--- Task a ---
Identify every line in the records that contains the word "checkbox".

--- Reading text ---

Is every part of the game fun or do I have components which exist only as support for the parts which are fun? The game itself should produce stories like Breaking Bad, either with a serious flavour or a fiasco-esque flavour. At the moment, however, there are parts which seem like a drag to play through just to reach the fun parts. 

Every part of this game has to be fun or engaging, otherwise it's getting the chop. 

Sunday, 4 August 2013

My GM Style

It was just last week that I found myself explaining my GM style. Reflecting on that I think I use this style more than I realise. 

I like to put a cookie (macguffin) in the middle of the group and see what happens. Some characters want the cookie for themselves. Some want the cookie recipe. Some taste the cookie and discover it tastes terrible, or that it's poisoned. The best cookies are worth fighting about and the best stories I've experienced as a GM are the ones that the players drive by trying to sort out what they should do with the cookie. And from time to time I put it other cookies (or, to mix metaphors, other tasty treats).

This style might come across as a bit last to some but it seems to be ideal for the "play to find out what happens" style. It uses a lot of Bangs but needs me only to prepare concise points for a game session.

--- Task b ---
Copy each sentence in the post about game mastering that begins with the word "Some".

--- Listed entries ---
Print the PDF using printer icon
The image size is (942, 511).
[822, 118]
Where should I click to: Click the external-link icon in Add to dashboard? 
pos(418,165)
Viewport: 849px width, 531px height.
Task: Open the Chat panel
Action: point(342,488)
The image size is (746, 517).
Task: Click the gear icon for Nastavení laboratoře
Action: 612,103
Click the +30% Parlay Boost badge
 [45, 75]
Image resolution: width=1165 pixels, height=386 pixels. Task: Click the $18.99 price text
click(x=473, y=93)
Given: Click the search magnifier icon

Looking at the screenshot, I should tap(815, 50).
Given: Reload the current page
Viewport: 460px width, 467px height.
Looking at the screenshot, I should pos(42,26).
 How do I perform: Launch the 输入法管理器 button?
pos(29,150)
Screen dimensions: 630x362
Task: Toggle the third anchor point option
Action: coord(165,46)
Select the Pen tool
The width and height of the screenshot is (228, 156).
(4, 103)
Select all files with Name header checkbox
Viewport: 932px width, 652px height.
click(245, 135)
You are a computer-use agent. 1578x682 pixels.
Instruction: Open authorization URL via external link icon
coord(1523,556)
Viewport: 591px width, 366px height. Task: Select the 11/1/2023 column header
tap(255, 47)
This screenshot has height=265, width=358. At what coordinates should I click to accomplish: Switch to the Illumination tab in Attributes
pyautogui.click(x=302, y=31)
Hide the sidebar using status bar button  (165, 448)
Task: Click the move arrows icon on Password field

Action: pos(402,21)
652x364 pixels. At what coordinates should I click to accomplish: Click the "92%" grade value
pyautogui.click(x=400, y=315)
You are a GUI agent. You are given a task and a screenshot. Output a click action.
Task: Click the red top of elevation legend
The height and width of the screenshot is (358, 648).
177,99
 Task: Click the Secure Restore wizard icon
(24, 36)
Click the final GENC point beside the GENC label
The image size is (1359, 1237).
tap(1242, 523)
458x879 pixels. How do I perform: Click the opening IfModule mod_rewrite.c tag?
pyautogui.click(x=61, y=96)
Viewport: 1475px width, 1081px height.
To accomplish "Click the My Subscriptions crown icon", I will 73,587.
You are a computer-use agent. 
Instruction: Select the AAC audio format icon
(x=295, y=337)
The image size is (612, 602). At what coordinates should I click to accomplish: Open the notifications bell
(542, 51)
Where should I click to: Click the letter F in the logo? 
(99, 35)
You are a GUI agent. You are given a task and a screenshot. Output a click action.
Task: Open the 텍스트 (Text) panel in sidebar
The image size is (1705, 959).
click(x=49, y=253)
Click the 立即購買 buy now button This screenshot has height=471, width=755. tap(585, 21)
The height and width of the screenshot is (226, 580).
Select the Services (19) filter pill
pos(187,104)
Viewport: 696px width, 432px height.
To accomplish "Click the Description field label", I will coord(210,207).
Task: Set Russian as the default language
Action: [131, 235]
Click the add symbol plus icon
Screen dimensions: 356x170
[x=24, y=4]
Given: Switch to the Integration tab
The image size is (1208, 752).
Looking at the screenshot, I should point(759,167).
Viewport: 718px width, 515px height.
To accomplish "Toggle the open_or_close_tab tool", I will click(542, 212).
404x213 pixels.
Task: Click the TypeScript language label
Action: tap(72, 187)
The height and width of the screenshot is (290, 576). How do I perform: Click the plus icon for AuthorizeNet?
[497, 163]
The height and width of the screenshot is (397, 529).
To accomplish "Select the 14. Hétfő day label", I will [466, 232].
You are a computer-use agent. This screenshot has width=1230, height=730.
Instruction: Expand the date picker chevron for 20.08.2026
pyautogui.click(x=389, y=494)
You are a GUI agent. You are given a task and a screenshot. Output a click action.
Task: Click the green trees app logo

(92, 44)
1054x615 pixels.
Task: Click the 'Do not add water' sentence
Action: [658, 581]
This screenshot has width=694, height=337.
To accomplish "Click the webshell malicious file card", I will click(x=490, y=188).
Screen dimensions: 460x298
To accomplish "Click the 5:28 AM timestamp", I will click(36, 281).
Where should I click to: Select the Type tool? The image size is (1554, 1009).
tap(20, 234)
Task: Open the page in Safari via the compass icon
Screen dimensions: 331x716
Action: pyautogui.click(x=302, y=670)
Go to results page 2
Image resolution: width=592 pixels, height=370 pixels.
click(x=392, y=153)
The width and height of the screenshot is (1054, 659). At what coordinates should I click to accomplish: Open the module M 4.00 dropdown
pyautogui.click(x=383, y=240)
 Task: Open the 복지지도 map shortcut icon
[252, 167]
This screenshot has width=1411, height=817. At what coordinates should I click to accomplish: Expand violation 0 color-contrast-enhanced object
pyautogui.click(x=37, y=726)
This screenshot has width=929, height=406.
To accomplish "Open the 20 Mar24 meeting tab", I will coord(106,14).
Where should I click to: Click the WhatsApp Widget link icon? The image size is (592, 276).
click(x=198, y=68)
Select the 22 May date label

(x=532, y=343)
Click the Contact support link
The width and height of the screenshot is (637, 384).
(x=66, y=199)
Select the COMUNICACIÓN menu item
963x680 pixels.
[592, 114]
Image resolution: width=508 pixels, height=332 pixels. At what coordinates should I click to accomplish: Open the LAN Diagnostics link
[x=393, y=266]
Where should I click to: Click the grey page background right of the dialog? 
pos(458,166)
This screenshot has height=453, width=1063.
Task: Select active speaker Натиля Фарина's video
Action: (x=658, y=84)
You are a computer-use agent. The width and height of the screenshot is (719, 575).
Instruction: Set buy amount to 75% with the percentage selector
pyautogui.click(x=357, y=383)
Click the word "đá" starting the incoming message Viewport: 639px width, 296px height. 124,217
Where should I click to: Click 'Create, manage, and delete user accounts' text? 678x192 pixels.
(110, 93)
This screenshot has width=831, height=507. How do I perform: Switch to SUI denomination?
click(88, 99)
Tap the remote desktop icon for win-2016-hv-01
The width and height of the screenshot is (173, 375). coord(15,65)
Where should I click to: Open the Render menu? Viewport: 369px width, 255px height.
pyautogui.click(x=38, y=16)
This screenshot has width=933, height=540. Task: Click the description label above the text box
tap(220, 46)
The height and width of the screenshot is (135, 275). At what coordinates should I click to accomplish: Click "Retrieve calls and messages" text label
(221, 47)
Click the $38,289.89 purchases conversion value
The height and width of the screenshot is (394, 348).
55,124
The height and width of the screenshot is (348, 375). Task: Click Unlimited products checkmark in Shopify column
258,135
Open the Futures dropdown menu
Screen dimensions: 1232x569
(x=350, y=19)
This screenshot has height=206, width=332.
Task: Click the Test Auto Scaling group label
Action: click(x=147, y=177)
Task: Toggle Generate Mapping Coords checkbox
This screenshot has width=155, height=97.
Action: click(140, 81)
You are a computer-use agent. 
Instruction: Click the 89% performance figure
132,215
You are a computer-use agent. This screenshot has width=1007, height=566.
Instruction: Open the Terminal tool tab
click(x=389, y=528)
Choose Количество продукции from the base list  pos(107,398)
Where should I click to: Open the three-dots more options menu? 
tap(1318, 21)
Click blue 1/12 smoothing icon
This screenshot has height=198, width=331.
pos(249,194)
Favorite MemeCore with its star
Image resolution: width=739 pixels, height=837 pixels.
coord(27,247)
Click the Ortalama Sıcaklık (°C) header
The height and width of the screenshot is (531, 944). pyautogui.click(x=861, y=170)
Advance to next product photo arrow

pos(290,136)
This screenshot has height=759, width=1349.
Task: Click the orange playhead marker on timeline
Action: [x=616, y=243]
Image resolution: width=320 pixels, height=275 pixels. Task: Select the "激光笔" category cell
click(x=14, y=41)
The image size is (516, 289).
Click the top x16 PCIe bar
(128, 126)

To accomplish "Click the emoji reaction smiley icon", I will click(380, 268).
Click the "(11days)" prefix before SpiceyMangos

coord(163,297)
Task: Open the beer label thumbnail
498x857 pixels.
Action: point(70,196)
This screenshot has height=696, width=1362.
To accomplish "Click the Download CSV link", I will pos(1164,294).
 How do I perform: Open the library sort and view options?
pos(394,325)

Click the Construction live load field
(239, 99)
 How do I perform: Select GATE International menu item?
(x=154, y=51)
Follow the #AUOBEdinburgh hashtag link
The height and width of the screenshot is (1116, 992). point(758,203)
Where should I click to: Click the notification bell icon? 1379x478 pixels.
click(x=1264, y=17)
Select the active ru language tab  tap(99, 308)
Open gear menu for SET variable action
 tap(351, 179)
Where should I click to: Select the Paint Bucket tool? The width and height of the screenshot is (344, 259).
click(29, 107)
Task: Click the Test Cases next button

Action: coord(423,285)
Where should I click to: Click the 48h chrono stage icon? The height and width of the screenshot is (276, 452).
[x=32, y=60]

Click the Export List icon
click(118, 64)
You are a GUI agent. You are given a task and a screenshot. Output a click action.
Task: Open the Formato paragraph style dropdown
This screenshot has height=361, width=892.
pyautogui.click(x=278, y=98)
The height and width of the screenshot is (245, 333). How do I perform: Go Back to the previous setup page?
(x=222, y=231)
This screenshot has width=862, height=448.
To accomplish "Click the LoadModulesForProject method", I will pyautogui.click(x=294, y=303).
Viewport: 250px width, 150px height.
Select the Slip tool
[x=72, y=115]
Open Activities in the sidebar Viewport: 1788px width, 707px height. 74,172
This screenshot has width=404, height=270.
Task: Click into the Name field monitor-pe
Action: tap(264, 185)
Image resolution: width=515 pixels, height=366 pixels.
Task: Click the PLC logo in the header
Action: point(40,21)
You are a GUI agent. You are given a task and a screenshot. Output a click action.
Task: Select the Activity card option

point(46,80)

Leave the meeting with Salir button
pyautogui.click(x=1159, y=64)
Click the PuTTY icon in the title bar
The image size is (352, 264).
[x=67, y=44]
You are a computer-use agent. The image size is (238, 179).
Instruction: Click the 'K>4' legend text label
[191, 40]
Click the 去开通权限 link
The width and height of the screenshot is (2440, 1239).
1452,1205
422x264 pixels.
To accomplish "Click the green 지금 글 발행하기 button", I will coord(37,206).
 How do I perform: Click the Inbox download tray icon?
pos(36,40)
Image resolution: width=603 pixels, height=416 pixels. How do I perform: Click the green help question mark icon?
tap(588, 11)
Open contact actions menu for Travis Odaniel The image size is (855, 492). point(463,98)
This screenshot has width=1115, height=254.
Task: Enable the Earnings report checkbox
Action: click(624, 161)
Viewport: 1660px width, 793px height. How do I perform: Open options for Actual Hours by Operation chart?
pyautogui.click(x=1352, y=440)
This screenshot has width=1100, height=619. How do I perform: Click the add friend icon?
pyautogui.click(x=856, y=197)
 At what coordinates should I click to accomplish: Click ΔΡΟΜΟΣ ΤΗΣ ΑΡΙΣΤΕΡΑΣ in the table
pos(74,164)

--- Full solution a ---
Select all files with Name header checkbox
Task: Toggle Generate Mapping Coords checkbox
Task: Enable the Earnings report checkbox

--- Full solution b ---
Some characters want the cookie for themselves.
Some want the cookie recipe.
Some taste the cookie and discover it tastes terrible, or that it's poisoned.